CONSIGNES ::
(1) D'après l'article sur la loi climat, pour quelle raison les ONG critiquent-elles ce texte ? Répondez en une à trois phrases.
(2) Relevez toutes les expressions placées entre guillemets dans l'article sur la loi climat.
##### TEXTE D'ÉTUDE #####
L’Assemblée nationale et le Sénat ont adopté mardi 20 juillet le projet de loi climat. Comment cette loi va-t-elle changer vos habitudes ? Natura Sciences vous présente les principales mesures concrètes de ce texte vanté par le gouvernement comme un « tournant écologique« , mais vivement critiqué par les ONG pour son « manque d’ambition« .
Après de longs mois de débats et querelles politiques, le Parlement a définitivement adopté le projet de loi « Climat et résilience » ce mardi 20 juillet. L’Assemblée nationale a largement le soutenu le texte par 233 voix contre 35, après un vote à main levée au Sénat. Députés et sénateurs étaient parvenus à se mettre d’accord sur un texte commun lors d’une commission mixte paritaire la semaine dernière.
##### DONNÉES DU CORPUS #####
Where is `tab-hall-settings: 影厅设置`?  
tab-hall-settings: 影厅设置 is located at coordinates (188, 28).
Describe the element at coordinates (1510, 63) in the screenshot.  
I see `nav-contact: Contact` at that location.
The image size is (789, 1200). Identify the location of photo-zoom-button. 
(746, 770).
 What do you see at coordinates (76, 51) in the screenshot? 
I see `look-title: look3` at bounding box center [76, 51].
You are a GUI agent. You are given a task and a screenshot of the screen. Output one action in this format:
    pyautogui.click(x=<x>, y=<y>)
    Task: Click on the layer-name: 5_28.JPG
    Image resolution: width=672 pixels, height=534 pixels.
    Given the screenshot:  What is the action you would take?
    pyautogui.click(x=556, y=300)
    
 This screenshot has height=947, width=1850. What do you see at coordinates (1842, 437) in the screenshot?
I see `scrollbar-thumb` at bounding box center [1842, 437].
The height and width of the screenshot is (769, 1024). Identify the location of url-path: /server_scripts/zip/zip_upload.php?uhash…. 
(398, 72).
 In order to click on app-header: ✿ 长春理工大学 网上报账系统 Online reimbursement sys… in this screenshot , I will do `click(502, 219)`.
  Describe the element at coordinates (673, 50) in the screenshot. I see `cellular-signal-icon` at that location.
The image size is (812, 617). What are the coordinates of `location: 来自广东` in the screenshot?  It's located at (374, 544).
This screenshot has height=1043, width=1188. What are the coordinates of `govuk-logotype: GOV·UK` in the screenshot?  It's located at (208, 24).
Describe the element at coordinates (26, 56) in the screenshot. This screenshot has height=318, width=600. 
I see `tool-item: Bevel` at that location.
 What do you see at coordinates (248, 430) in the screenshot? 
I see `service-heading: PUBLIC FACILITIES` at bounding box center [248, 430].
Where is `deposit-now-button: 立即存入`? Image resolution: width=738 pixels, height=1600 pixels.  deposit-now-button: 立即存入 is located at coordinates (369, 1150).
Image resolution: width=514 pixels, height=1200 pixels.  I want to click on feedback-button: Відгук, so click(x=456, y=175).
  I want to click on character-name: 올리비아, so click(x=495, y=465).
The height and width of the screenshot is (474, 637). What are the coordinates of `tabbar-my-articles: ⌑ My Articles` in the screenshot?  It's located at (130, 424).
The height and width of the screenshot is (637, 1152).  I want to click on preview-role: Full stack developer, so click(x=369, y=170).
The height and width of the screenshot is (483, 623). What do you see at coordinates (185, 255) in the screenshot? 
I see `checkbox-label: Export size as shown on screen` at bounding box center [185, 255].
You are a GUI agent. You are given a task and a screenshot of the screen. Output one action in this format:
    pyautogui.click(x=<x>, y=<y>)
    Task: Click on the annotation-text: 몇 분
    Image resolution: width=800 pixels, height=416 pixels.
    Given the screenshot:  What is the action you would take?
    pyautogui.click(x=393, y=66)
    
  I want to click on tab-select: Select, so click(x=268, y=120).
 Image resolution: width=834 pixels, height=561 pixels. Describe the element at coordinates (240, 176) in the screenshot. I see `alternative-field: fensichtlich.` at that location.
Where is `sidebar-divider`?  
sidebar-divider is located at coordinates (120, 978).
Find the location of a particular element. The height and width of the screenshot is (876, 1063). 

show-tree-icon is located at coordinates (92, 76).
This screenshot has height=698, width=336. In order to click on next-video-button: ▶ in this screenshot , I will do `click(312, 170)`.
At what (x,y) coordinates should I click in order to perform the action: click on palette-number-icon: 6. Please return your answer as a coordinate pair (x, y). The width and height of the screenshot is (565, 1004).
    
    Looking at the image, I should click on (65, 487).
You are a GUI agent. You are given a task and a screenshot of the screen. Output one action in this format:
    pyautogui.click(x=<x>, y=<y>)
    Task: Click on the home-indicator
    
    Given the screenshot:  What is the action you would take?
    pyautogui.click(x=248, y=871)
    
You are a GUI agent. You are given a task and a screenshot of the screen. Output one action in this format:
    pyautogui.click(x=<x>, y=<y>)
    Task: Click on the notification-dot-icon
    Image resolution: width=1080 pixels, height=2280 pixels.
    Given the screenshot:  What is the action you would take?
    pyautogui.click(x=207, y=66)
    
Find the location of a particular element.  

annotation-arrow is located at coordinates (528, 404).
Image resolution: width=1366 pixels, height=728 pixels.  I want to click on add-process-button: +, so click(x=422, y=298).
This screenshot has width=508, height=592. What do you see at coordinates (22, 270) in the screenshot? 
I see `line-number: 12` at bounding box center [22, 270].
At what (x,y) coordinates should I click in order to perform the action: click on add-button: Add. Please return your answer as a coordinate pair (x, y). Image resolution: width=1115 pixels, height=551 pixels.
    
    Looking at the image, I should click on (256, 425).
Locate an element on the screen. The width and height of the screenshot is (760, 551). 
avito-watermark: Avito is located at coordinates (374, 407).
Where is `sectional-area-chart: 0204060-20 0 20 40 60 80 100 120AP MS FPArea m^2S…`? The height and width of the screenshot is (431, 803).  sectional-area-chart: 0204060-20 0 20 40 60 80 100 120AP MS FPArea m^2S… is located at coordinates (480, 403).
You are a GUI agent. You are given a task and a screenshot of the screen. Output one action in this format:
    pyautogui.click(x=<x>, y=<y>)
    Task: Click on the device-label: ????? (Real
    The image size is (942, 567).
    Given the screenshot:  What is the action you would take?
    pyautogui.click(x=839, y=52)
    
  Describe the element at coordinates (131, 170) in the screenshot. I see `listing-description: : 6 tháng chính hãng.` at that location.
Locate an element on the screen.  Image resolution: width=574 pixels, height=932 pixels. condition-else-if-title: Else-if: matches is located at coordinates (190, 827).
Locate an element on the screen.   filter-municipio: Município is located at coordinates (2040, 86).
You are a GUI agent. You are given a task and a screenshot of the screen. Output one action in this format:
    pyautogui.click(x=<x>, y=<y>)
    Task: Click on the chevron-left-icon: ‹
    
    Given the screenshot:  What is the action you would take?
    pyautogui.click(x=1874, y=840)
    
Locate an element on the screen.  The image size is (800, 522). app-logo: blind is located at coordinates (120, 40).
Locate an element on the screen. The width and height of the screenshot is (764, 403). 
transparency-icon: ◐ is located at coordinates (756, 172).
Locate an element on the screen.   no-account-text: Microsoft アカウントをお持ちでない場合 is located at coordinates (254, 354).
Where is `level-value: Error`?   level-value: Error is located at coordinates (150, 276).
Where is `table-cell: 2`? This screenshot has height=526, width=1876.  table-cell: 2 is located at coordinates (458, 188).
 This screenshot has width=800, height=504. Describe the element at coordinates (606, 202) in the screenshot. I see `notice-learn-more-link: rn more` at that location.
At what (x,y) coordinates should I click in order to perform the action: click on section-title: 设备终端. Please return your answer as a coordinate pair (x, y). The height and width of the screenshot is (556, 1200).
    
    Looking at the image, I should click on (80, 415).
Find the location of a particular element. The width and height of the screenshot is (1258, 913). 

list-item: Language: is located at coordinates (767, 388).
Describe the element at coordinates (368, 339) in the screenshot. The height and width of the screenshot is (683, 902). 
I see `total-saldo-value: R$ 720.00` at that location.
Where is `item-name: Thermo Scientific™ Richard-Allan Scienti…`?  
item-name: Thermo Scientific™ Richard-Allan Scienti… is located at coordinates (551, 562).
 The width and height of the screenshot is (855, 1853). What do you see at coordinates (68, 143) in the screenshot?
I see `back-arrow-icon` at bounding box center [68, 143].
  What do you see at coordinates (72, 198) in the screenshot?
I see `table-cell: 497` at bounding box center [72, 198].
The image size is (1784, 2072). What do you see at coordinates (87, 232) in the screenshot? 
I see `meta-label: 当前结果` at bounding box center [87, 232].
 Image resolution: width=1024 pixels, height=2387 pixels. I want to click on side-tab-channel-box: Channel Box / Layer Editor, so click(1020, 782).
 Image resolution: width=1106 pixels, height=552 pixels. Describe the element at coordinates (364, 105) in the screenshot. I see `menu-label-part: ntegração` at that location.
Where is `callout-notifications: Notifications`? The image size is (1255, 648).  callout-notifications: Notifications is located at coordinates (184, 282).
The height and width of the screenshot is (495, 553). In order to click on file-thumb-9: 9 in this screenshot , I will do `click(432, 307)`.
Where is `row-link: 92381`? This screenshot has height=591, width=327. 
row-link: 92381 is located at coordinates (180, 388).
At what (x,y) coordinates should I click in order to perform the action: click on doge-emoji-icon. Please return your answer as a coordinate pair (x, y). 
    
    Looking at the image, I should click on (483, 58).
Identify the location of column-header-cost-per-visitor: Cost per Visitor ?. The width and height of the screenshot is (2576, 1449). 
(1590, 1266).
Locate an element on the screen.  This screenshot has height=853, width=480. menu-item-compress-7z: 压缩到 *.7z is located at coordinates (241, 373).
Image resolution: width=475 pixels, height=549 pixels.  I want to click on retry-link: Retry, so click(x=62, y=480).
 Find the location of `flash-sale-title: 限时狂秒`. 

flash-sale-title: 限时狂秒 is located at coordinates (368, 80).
#####
VOS RÉPONSES ::
(1) Les ONG critiquent vivement le texte pour son « manque d'ambition ». Le gouvernement, au contraire, le présente comme un « tournant écologique ».

(2)
- « tournant écologique »
- « manque d'ambition »
- « Climat et résilience »